Load, binarise and show image


In [2]:
%matplotlib inline

import numpy as np
import matplotlib.pyplot as plt

from PIL import Image
from skimage.filters import threshold_adaptive

IMAGE = 'penguin.jpg'

block_size = 40
image = np.array(Image.open(IMAGE).convert('L'))
image = threshold_adaptive(image, block_size, offset=10)
image_scaled = (image * 2) - 1

plt.gray()
plt.imshow(image_scaled)
plt.colorbar()
plt.show()


Add noise


In [3]:
noise = 2*np.random.randn(image.shape[0]*image.shape[1]).reshape(image.shape)

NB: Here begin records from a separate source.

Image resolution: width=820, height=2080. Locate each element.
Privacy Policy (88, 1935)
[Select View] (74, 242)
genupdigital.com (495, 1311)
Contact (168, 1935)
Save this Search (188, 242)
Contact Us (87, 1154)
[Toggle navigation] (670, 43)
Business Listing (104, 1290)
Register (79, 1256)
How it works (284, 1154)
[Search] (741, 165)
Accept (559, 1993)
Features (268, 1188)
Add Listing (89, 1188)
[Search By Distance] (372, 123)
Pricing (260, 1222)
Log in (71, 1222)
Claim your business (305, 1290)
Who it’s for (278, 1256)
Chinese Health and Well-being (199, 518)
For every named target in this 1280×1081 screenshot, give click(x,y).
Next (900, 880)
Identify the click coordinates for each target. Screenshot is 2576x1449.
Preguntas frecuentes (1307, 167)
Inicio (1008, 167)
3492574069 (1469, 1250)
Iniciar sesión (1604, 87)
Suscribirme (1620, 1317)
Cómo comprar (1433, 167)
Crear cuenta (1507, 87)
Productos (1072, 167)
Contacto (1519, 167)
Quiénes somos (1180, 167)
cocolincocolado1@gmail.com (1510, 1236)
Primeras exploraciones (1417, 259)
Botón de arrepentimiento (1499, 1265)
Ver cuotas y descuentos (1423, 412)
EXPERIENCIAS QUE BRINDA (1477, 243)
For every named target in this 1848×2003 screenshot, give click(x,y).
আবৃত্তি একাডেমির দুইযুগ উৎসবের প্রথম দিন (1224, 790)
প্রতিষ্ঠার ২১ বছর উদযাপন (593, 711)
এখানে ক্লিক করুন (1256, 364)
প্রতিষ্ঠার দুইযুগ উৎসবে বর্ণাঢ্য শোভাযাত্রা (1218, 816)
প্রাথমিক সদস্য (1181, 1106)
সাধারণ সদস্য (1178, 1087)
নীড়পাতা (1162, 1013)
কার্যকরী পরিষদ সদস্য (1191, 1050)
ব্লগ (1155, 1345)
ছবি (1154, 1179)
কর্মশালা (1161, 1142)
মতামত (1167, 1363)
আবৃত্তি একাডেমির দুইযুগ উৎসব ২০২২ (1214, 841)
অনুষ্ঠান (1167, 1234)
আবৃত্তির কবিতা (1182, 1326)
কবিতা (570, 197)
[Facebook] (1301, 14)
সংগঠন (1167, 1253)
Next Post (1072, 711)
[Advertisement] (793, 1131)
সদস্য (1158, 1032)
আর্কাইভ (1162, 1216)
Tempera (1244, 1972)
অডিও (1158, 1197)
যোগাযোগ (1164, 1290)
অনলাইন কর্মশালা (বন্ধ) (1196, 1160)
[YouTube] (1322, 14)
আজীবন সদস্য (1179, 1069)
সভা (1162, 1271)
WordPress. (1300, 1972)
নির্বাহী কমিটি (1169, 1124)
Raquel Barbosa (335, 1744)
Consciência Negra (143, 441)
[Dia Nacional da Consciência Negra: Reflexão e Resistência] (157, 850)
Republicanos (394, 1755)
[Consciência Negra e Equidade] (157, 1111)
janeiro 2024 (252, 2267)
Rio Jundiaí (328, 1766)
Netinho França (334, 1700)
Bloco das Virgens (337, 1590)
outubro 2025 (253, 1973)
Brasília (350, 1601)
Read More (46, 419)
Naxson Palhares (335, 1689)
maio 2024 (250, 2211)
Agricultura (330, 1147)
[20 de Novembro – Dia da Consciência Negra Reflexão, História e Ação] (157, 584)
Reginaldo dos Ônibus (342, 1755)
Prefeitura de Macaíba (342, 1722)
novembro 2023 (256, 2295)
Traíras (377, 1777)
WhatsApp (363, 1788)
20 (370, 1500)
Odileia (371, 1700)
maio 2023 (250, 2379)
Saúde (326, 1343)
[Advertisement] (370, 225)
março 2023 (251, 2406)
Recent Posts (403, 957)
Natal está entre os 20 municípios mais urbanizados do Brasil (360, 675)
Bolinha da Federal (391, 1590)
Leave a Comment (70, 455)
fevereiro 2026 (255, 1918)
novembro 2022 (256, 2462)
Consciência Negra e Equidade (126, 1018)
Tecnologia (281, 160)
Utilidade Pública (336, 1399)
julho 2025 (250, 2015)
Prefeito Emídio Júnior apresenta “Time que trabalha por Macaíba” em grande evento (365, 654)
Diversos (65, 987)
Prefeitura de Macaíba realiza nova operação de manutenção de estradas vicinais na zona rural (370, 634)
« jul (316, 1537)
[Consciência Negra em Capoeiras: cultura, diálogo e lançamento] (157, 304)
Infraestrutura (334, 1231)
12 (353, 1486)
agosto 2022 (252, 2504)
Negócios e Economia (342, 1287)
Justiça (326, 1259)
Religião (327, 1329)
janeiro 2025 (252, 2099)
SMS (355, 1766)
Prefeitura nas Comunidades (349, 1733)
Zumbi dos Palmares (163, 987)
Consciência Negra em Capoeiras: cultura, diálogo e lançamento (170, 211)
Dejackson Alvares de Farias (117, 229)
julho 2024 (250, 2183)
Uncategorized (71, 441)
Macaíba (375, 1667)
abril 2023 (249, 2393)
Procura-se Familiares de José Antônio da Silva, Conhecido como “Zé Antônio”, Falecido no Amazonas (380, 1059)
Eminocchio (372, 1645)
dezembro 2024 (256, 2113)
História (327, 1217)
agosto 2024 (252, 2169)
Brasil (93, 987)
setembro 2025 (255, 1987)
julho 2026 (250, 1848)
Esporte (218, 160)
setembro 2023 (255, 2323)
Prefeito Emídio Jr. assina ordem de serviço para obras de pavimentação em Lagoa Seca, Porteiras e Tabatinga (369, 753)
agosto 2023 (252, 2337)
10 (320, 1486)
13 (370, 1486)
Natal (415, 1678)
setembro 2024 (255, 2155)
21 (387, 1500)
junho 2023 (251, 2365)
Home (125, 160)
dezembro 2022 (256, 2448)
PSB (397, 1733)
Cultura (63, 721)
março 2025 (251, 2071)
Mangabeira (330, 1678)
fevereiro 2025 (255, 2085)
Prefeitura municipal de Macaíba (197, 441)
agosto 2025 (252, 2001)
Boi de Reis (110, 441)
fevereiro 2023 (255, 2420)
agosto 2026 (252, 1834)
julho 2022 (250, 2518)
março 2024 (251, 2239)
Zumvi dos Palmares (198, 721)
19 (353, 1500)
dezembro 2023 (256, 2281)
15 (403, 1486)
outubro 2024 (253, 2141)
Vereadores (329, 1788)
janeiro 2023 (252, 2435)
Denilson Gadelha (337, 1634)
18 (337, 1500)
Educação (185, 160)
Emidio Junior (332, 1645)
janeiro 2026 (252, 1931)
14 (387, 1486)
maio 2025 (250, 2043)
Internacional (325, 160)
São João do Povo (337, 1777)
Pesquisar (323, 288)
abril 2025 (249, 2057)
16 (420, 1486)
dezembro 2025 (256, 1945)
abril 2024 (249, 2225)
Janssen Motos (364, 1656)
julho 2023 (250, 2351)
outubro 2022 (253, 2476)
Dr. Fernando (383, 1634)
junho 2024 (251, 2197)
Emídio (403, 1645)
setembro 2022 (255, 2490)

#noise = np.random.randint(-1,2,image.shape)
#noise = np.zeros(image.shape)
#noise[300:350] = 1

#noisey_image = np.clip(image + noise, 0, 1)
#noisey_image = (noisey_image * 2) - 1

noisey_image = (image_scaled + noise)
plt.gray()
plt.imshow(noisey_image)
plt.colorbar()
plt.show()
plt.bar

plt.imshow(noise)
plt.colorbar()
plt.show()
plt.bar


Out[3]:
<function matplotlib.pyplot.bar>

In [18]:
# Helper functions for the updates

def convolve(matrix, weights):
    directions = [-1, 0, 1]
    h, w = matrix.shape
    conv = np.zeros((h, w))
    for i in range(h):
        for j in range(w):
            for step_one in directions:
                for step_two in directions:
                    x = step_one + i
                    y = step_two + j
                    if (x >= 0) and (y >= 0) and (x < h) and (y < w):
                        conv[i, j] += weights[step_one + 1, step_two + 1] * matrix[x, y]
    return conv

def fast_convolve(matrix, weights):
    h, w = matrix.shape
    conv = np.zeros((h, w))
    matrix = np.pad(matrix,((1, 1), (1, 1)),mode='constant')
    for i in range(h):
        for j in range(w):
            conv[i, j] = (matrix[i:i + 3,j:j + 3] * weights).sum()
    return conv
        
def prob(img, mu, sigma):
    # this is an optimisation
    res = np.exp(-((img - mu)**2 / (2 * sigma**2)))
    res = res / (sigma * np.sqrt(2 * np.pi))
    return res

def logprob(img, sigma):
    log_plus = np.log(prob(img, 1, sigma))
    log_minus = np.log(prob(img,-1, sigma))
    return log_plus - log_minus
                       
def update(mu, weights, L):
    weighted_mu = fast_convolve(mu, weights)
    new_mu = np.tanh(weighted_mu + 0.5 * L)
    return new_mu

In [19]:
# Set model paramters and run updates

steps = np.arange(5)
mu = noisey_image
weights = np.ones((3, 3))
weights[1,1] = 0
decay = 1
sigma = 2
L = logprob(noisey_image, sigma)

for i in steps:
    mu = (1 - decay)*mu + (decay * update(mu, weights, L))
    
plt.gray()
plt.imshow(mu)
plt.colorbar()
plt.show()

plt.gray()
plt.imshow(image_scaled)
plt.colorbar()
plt.show()

In [26]:
# Some tests on convolution speeds
image_size = 1000
%time convolve(np.random.rand(image_size,image_size),np.random.rand(3,3))
%time fast_convolve(np.random.rand(image_size,image_size),np.random.rand(3,3))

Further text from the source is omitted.